Reading text -
= Beginning of Section =

Background Patients with rheumatic diseases have an excess in cardiovascular morbidity and mortality, suggesting the presence of common pathogenic abnormalities for both atherosclerosis and arthritis. One particularly atherogenic apolipoprotein, apo (a), an homologue of plasminogen, may be involved by competing with plasminogen for fibrin binding and by interfering with fibrinolysis.
Objectives To study the expression of apo (a) in arthritic joints.
Methods Human studies: synovial fluid and plasma from patients with osteoarthritis (OA, n = 8), rheumatoid arthritis (RA, n = 12) and other types of inflammatory arthritis (n = 12) and synovial tissues from OA and RA patients were collected. Apo (a) was quantitated by ELISA and in tissues also by RNase protection. Moreover, immunohistochemical analyses of apo (a) and fibrin were performed on synovial tissues.
Animal studies: antigen-induced arthritis (AIA) was induced in genetically modified mice (LDL-receptor deficient (LDL-R -/-) mice expressing a human apoB-100 transgene (hApoB +/+) and a human apo (a) transgene (apo (a) ±)). Joint inflammation was assessed by technetium scintigraphy and histology.
Results We detected the presence of apo (a) as a full-length glycoprotein in human arthritic joints. The amount of apo (a) in synovial fluid rose in proportion to plasma apo (a) levels and was higher in inflammatory arthritides than in osteoarthritis. In addition, apo (a) immunoreactive material, but not apo (a) transcripts, was detected in arthritic synovial tissues. This data indicated that synovial fluid apo (a) originates from the circulation and that diffusion through synovial tissue is facilitated in inflammatory types of arthritis. In synovial tissues, apo (a) colocalized with fibrin. These observations could be reproduced in a model of antigen-induced arthritis, using transgenic mice expressing human apo (a). In this particular mouse model, the presence of apo (a) did not change joint inflammation.
Conclusion Even if the presence of apo (a) did not change the severity of AIA, we speculate that when levels of apo (a) are sufficiently high to inhibit fibrinolysis in the joints, apo (a) may exacerbate in humans the severity of the disease.

= End of Section =

Data shown -
= Beginning of Section =

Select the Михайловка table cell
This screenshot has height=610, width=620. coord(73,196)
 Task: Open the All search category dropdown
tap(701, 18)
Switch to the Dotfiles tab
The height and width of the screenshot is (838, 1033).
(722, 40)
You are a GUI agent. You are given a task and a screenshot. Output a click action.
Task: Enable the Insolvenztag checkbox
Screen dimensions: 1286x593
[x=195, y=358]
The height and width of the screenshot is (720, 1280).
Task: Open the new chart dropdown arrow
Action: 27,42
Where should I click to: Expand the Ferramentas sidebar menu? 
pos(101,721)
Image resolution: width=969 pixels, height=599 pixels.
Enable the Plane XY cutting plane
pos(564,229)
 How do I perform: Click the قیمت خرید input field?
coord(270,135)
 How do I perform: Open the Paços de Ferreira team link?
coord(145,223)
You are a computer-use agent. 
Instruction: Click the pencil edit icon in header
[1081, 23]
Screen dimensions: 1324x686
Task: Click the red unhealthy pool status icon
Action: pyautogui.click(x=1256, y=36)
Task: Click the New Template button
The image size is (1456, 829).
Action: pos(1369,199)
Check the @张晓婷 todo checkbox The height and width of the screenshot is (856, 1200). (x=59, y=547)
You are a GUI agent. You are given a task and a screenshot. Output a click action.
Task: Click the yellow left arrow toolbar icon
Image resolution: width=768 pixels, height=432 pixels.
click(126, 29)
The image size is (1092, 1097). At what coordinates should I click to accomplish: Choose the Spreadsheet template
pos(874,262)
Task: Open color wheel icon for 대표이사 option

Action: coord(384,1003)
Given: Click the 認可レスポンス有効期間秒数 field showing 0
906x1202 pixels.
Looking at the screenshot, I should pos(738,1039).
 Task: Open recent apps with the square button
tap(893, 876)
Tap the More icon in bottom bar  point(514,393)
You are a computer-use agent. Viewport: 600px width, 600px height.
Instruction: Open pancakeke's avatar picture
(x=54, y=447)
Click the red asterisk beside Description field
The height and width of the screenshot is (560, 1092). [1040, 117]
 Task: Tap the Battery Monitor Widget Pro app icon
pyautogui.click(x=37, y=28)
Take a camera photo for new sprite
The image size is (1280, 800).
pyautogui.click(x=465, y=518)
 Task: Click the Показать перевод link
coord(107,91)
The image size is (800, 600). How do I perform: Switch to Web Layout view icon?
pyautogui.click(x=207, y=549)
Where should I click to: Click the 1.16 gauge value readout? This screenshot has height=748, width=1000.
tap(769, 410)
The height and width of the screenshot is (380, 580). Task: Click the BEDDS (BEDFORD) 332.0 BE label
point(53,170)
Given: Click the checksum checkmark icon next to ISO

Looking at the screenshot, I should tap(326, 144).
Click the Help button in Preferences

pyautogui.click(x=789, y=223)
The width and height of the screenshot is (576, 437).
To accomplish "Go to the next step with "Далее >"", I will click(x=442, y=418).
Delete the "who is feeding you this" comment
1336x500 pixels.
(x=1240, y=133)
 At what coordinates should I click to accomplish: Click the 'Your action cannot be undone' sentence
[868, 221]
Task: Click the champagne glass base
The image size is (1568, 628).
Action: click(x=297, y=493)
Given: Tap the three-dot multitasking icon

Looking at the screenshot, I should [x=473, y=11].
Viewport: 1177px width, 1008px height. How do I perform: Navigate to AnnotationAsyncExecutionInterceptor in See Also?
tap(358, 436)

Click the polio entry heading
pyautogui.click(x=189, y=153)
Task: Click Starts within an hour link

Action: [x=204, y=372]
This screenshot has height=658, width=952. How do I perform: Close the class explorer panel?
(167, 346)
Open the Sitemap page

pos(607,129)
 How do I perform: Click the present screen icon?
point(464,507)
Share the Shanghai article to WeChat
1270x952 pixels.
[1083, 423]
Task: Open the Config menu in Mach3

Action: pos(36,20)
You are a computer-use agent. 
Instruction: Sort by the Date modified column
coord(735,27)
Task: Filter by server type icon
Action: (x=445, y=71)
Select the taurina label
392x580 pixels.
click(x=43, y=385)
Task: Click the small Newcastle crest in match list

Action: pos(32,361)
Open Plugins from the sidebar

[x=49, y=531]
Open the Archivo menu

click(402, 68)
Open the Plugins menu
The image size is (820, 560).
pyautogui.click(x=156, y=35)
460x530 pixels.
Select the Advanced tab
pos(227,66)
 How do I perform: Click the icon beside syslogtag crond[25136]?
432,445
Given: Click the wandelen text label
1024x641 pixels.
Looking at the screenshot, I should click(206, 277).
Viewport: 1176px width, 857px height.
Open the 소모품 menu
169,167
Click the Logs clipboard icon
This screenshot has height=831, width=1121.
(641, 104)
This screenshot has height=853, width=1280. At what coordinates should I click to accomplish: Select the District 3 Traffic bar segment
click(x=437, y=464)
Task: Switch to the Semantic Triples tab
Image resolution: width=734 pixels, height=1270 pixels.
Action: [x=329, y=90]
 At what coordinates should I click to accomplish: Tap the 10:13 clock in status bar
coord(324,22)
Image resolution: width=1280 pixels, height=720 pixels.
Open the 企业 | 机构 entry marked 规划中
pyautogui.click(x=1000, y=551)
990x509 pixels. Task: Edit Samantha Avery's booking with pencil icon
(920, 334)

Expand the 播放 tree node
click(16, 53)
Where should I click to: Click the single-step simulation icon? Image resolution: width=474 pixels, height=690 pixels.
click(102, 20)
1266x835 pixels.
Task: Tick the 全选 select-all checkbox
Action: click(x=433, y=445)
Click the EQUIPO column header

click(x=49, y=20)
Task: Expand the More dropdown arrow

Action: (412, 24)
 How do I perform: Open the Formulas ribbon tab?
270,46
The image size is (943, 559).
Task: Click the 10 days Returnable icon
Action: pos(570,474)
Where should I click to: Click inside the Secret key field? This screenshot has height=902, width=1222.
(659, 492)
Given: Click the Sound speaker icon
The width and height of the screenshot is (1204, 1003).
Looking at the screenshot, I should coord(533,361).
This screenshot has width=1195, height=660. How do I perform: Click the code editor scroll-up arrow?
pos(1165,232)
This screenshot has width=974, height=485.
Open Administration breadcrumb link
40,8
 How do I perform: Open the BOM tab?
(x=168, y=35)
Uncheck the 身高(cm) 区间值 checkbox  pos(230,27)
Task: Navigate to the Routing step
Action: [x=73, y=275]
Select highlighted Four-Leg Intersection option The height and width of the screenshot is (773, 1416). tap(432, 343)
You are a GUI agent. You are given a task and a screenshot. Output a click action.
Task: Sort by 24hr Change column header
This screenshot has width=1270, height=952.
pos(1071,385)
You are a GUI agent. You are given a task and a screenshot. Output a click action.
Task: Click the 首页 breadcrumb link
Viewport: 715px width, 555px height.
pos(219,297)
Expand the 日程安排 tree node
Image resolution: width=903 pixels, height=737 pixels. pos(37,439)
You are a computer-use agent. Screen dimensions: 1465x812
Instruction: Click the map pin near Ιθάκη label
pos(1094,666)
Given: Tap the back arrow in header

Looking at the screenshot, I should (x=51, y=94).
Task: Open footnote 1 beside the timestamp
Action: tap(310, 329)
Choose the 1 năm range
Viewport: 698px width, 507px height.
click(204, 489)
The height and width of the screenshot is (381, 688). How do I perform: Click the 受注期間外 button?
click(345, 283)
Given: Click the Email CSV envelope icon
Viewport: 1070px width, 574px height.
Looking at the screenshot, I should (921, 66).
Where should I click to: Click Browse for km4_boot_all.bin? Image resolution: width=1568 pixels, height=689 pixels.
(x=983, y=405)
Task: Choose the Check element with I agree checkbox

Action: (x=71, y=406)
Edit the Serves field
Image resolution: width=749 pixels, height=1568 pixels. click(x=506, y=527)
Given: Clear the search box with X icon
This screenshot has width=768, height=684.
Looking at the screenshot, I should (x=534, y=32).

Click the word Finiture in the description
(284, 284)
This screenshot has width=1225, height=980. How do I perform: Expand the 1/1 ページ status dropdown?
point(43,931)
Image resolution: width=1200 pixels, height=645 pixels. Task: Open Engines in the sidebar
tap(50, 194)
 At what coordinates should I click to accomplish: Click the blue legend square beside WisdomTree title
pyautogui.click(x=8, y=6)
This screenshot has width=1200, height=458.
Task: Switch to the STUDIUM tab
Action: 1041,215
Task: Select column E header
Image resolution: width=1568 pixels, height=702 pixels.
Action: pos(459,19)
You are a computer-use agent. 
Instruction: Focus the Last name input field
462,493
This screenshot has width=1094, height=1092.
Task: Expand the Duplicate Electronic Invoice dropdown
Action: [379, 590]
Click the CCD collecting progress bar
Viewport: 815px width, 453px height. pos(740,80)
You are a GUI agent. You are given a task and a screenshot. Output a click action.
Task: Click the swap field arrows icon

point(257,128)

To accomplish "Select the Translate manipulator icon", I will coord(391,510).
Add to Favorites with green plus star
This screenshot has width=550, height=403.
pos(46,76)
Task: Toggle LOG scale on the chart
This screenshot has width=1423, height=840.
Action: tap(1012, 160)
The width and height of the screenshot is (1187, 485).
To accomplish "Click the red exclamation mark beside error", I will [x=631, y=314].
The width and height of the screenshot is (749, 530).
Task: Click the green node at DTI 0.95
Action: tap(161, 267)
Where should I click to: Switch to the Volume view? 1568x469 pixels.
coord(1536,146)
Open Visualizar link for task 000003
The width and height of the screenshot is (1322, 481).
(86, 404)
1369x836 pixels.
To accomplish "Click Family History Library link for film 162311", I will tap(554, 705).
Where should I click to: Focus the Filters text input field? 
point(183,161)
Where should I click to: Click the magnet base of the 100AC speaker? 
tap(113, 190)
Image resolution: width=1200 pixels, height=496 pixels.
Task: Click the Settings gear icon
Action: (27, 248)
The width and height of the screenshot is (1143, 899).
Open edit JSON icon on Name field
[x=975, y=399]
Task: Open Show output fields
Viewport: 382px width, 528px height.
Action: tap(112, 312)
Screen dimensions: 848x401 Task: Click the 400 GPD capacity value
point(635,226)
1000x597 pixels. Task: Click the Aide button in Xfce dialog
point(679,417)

= End of Section =

Work request -
Answer these questions from the apo (a) abstract:
1. How many patients with rheumatoid arthritis were studied?
2. Which two methods were used to assess joint inflammation in the mice?
3. With what did apo (a) colocalize in synovial tissues?
Draw only on the abstract about apo (a) in arthritic joints, not on the listing.

Problem solution -
1. Twelve patients with rheumatoid arthritis were studied.
2. Joint inflammation in the mice was assessed by technetium scintigraphy and histology.
3. In synovial tissues, apo (a) colocalized with fibrin.